When the Times Tried Gay Men’s Souls

From the New York Times, we learned that the cop who was shot to death in the most recent Paris terrorist attack was not only gay but also an LGBTQ activist. Xavier Jugelé, 37, wasn’t just out and proud; he was especially public about it.

As the Times noted, “Officer Jugelé joined protests against Russia’s ban on what the Russians called ‘homosexual propaganda’ before the 2014 Olympics.” (That apparently means that the propaganda was sexually oriented toward propaganda of the same gender.)

One poignant coincidence was that Jugelé was among those police officers who had been sent to the Bataclan Theater on the night of November 13, 2015, when 90 people were slaughtered in another terrorist action. He actually turned up in People magazine for the Sting concert that took place days after the Bataclan reopened one year and one day after the mass killing. “I’m happy to be here,” he said. “We’re here tonight as witnesses. Here to defend our civic values. This concert’s to celebrate life.”

PERSPECTIVE: Media Circus

The Times did just that in its story’s first sentence: “He was a proud gay man and a committed policeman.”

Cheers to the reporter, Lilia Blaise, and to all the Times editors who approved that lede. Queerty, when it picked up the story, cited the Times but misspelled Champs-Élysées and left off the accents entirely.

As far as the Times proclaiming the total lack of shame that many lesbians and gay men feel — and have for decades — well, it was not always thus. Frank Bruni penned a recent column about how the Times and all other news outlets took it upon themselves to unsex the famous and enormous chef James Beard. It wasn’t as though Beard was closeted; no, he was forced into an extra-large storage room by news organizations, the Times among them, which purposely failed to note that Beard was as out and proud as Xavier Jugelé. He made no attempt to hide; the Times did the hiding for him.
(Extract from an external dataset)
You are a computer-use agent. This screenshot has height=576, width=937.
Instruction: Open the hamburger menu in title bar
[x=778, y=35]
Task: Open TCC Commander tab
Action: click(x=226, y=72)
The same held true for the food critic and chef Craig Claiborne. Claiborne’s column in the Sunday Times Magazine was usually the first and sometimes the only thing I read in the whole paper when he was at his peak in the 1960s and 70s. It would have helped me greatly to have such a gay role model.

By the way, Claiborne was also noteworthy for sticking a gigantic pin in the ass of the late Times publisher Arthur Ochs Sulzberger, who had to be told of the severity of the AIDS epidemic over lunch, at Claiborne’s invitation, when Claiborne informed Sulzberger that he and his newspaper really ought to do a better job of covering the crisis, given the colossal number of deaths in the city and all.

And who can forget William F. Buckley, Jr.’s 1986 call on the Times’ op-ed page for the government to forcibly tattoo all HIV-positive people? Buckley’s clever Buchenwald-based identification system was to have everyone tattooed at the presumed site of the infection: IV drug users would be tattooed on their arms, while gay men would be tattooed on our asses. This piece of journalistic terrorism should never have been printed, and I still hold the Times responsible for its tastelessness, let alone its fear-mongering.

It’s stories like this that have led the longtime AIDS and gay rights activist and professional pain in the butt Michael Petrelis, now based in San Francisco, to advocate for a public apology to be issued by — and printed in — the Times. Good luck with that, Michael.

In/on Pink News regarding the French elections came this choice observation: “Incredibly, polling by gay hook-up app Hornet last month found that despite [Marine] Le Pen’s pledge to scrap same-sex marriage, she is still popular among gay men.” According to one poll, one in five gay men are voting for Le Pen, who is usually described as being “far right” but who actually is more of an undiluted fascist. Le Pen has not stated any plans as yet to ship all the gays to a remote camp (or, in the memorable words of the deplorable Sean Spicer, “Holocaust center.”). That honor would probably first be extended to Muslims, a group toward which Le Pen vents particular vitriol.

From the great Hollywood house rag Variety: “K Period Media, the upstart production company behind the Oscars darling ‘Manchester by the Sea,’ will be producing and financing a drama about gay conversion therapy, Variety has learned. The project, ‘Conversion,’ will center on a religious Midwestern family, grappling with the sexual orientation of its son. The film is told through the perspective of the mother, with a meaty role for its lead actress.”

First of all, calling “Manchester by the Sea” an “Oscars darling” is overstating the case; yes, the picture was nominated for six awards, but it won only two (Best Actor and Best Original Screenplay). Second, by telling the film’s story from the mother’s perspective, the producers have insured that there will be no doubt about what genre the film will fall into. It will be a melodrama. Were it to be told through the son’s perspective, it would have been a horror film — rather like the excellent “Night of the Living Dead,” with the religious fascists taking over where the flesh-eating zombies left off.